- _Your instructions_: Show each line of the entries below in which the word "drawing" appears.

(Saved entries)
────────────────
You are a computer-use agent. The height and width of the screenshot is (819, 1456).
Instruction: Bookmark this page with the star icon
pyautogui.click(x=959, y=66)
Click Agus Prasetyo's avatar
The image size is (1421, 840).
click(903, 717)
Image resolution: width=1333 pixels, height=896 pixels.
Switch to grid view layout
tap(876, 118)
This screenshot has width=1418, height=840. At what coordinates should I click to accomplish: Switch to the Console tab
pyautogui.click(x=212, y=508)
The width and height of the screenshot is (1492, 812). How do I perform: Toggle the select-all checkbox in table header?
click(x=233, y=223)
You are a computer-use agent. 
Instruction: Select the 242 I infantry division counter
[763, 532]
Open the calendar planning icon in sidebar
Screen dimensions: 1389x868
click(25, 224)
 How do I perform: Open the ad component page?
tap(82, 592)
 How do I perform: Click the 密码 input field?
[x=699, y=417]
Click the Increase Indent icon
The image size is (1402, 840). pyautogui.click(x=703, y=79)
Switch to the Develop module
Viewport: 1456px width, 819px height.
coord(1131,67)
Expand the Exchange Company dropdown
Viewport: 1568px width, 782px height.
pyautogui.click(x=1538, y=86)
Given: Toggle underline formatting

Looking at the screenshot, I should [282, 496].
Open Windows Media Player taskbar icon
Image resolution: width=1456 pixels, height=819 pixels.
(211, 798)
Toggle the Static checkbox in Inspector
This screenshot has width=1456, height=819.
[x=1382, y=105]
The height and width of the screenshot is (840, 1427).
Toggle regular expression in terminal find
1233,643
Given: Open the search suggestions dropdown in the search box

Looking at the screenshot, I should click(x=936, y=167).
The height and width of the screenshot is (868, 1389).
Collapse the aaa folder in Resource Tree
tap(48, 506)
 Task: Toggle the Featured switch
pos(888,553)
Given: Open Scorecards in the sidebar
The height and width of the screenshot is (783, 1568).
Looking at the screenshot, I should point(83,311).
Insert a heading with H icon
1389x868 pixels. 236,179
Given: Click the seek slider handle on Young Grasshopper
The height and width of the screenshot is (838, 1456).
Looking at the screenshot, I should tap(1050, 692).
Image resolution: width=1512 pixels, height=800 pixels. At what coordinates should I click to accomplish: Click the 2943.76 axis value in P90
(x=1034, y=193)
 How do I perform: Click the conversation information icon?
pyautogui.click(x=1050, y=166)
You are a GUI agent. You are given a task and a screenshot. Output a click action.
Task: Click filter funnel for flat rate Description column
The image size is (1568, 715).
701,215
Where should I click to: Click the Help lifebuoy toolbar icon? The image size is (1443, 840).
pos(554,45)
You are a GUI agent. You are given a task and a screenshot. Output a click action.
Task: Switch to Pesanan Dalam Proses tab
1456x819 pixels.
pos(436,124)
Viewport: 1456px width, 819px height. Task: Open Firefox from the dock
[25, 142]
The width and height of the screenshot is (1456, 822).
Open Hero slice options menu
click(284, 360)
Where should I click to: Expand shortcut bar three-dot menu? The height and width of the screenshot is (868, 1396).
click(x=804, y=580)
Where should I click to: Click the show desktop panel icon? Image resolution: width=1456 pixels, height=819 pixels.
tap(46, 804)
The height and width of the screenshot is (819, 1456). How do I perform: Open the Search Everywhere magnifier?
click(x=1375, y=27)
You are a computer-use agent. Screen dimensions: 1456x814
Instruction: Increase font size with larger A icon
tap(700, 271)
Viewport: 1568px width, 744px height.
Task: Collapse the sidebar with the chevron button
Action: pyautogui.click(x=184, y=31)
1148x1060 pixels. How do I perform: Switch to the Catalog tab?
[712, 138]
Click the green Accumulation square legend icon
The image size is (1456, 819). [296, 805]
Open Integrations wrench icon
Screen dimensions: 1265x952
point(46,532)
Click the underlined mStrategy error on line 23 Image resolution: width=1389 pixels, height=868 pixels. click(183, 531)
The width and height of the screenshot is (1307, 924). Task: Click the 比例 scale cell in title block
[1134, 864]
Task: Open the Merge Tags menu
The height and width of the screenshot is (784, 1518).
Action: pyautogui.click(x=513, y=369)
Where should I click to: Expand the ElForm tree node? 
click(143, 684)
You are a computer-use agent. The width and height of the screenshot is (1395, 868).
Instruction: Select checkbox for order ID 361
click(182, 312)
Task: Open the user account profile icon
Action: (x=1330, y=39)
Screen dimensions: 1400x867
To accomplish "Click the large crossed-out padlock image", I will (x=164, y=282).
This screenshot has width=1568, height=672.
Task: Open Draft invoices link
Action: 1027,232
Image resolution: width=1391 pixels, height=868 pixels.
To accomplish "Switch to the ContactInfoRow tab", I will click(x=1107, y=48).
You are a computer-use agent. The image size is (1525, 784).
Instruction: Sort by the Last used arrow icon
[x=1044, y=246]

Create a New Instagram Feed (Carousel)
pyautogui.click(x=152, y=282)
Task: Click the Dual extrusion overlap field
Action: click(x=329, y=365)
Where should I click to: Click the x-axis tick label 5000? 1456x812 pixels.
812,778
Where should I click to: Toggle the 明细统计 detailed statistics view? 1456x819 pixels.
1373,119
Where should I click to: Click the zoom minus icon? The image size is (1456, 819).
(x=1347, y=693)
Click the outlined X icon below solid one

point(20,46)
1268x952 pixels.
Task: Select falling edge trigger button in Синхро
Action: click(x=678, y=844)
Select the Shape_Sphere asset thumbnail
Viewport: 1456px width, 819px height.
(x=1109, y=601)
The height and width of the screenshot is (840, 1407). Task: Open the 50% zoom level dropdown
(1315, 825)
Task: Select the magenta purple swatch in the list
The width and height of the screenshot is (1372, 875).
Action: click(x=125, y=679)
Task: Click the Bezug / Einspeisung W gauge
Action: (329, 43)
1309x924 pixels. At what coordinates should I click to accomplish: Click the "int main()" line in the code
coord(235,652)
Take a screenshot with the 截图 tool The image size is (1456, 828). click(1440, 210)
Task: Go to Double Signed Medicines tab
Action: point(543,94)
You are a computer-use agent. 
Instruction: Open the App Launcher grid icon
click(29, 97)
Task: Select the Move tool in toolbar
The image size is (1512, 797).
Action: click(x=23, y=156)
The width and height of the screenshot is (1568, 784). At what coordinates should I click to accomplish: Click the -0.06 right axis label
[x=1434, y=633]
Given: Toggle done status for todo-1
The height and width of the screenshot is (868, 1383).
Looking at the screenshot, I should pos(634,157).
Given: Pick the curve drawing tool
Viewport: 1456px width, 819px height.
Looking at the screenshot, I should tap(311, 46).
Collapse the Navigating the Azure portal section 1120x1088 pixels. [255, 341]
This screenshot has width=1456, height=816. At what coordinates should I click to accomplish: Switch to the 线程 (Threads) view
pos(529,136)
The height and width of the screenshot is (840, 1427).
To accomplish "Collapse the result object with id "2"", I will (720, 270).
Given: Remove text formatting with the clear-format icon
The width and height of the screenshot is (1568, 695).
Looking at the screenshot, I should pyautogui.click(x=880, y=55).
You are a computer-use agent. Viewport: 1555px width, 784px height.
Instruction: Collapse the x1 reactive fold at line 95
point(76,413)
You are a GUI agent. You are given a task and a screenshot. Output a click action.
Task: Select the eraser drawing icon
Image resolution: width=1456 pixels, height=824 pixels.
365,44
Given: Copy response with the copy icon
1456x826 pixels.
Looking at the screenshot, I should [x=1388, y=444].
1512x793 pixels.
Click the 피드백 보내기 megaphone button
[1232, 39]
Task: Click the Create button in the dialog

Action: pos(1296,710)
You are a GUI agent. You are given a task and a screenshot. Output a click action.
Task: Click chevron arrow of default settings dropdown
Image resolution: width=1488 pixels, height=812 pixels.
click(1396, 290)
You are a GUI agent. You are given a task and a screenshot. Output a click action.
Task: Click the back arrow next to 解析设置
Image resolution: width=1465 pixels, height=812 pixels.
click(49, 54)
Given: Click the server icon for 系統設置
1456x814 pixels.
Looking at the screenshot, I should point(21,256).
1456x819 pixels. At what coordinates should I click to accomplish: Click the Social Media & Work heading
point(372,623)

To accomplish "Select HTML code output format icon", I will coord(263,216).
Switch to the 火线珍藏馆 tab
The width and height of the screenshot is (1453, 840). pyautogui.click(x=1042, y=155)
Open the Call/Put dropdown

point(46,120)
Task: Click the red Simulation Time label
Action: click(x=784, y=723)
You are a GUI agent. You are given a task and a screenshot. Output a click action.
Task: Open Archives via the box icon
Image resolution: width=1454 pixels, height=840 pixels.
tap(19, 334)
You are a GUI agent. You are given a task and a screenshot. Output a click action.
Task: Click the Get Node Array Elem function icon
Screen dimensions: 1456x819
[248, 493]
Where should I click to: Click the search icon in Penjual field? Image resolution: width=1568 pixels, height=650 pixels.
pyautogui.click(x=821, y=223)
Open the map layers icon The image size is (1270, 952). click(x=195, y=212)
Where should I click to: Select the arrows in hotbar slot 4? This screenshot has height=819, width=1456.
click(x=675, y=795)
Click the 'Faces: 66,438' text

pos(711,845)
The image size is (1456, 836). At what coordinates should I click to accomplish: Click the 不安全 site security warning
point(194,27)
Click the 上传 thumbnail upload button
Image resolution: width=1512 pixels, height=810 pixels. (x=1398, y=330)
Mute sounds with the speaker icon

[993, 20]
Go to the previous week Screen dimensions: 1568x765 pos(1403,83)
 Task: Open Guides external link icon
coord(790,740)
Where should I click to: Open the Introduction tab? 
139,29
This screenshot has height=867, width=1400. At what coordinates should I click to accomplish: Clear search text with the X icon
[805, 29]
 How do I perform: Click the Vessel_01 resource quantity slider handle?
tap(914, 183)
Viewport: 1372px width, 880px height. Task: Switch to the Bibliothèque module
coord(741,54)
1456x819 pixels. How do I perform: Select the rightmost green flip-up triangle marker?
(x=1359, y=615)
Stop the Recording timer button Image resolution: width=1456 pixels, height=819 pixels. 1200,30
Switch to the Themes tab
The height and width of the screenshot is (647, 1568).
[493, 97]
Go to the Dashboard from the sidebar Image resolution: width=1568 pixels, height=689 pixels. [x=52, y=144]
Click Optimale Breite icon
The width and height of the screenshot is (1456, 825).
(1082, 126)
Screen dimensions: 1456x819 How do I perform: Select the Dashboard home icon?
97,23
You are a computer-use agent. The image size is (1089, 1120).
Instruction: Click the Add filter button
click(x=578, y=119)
────────────────
- _Reply to the task_:
Given: Pick the curve drawing tool
Task: Select the eraser drawing icon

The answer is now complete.